[OLUG] dd

Dave Burchell burchell at inetnebr.com
Tue Apr 18 21:27:58 UTC 2000


mesc says:

> I think when I try dd it tries to copy the whole /dev/hda1(2.0 GB
> instead of just it's contents,the win dir(672 MB)I've tried the size
> option (ibs&obs)in the dd man page but I must be doing something
> wrong.How can I use dd to copy just my win dir on /dev/hda1 not the
> whole partition?

I'm glad we are talking about this because I need to put this to use
right away.

I've got an NT machine I want to back up.  I understand that NT is
inherently unstable and will someday destroy itself (and even if it
wasn't the disk could fail at any time).  I could just reinstall NT
4.0, the service pack, and the server software I need, but I could save
valuable time if I have a quick-to-recover backup.

Let's say I have installed Linux on another partition of this NT
machine and I have set it up for dual booting.  I see two obvious
options for doing a backup.

1) Boot Linux and use "dd" on the (unmounted) windows partition.  Copy
an image of that partition to the Linux partition or tape drive.  The
drawbacks here are that I can't restore individual files and the image
of the partition will be the size of the partition, not the size of the
amount of space all of the files take up on the disk.  If my 2.0 GB
partition is only half full I still need to create a 2.0 GB backup
(although this could be brought down with compression).

2) Boot Linux and use "tar" to copy all of the files from the (mounted)
windows partition to the Linux partition or a tape drive.
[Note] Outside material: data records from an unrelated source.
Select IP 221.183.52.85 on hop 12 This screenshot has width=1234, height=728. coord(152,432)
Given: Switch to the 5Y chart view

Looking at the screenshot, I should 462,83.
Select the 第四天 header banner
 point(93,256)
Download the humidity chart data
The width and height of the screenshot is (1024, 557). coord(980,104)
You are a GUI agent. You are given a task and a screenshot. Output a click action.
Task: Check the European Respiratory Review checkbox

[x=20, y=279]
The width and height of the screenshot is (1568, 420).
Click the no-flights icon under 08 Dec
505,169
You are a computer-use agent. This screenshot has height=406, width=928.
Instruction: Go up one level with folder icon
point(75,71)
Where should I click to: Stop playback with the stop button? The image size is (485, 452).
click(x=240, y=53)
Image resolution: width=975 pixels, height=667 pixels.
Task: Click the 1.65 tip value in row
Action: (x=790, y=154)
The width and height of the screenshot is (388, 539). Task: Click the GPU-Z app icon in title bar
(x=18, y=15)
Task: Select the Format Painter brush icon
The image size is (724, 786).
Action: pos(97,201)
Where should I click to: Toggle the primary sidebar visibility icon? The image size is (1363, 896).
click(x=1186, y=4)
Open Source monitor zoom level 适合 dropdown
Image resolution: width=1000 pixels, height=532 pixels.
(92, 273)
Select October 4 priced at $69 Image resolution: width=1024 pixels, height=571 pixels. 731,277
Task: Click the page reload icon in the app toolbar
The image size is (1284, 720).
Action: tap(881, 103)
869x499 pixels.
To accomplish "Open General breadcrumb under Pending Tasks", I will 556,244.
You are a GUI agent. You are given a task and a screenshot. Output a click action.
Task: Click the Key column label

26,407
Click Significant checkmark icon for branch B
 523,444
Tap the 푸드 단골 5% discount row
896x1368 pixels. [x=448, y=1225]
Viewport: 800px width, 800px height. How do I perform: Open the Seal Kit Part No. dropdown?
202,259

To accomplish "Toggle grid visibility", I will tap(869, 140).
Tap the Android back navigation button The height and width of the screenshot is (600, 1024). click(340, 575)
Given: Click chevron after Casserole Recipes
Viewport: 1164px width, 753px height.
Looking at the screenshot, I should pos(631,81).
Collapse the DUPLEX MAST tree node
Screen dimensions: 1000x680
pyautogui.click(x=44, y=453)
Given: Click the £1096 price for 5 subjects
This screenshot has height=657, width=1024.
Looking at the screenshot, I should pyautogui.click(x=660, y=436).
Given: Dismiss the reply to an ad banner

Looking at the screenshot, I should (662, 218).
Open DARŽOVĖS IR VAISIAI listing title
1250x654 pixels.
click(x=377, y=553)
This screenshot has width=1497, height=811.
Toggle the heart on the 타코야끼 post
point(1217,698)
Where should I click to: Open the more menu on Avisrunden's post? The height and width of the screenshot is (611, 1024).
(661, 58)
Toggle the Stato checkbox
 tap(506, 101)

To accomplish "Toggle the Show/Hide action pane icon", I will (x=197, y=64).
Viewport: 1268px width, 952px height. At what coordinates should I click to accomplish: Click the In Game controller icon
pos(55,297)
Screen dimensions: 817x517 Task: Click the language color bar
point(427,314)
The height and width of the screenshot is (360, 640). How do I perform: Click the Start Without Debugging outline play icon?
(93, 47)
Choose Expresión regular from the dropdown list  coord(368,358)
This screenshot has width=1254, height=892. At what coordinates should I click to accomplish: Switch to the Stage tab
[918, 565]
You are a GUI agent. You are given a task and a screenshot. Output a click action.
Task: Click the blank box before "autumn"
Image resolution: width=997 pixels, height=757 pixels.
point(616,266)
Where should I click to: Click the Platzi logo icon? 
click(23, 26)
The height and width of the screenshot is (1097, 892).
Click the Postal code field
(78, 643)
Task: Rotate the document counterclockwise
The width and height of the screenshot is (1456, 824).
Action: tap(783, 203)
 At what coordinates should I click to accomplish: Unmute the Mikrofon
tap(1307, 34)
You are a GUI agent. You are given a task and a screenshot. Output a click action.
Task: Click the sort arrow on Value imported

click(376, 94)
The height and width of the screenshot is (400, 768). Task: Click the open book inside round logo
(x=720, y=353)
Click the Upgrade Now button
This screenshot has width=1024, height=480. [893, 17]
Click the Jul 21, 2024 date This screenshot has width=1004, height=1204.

But I don't know if (2) will work, because how will I make the Windows
partition bootable when I restore it?  Say I install a new, blank HD in
the machine and partition it as the old HD was.  Next I install Linux
on its partition, boot Linux, and create an MS DOS/Windows filesystem
on the partition.  I copy my Windows NT files to the DOS filesystem
using "tar".

Now how do I make it bootable?  I know how I could do it if I was
restoring Linux: I could just run "lilo" after editing lilo.conf to
point to the right kernel file.

(By the way, if you are going to use "dd" to make a backup of the raw
partition, be it a dos/windows filesystem, a Linux filesystem, or any
other kind, you most likely want that partition to be unmounted.)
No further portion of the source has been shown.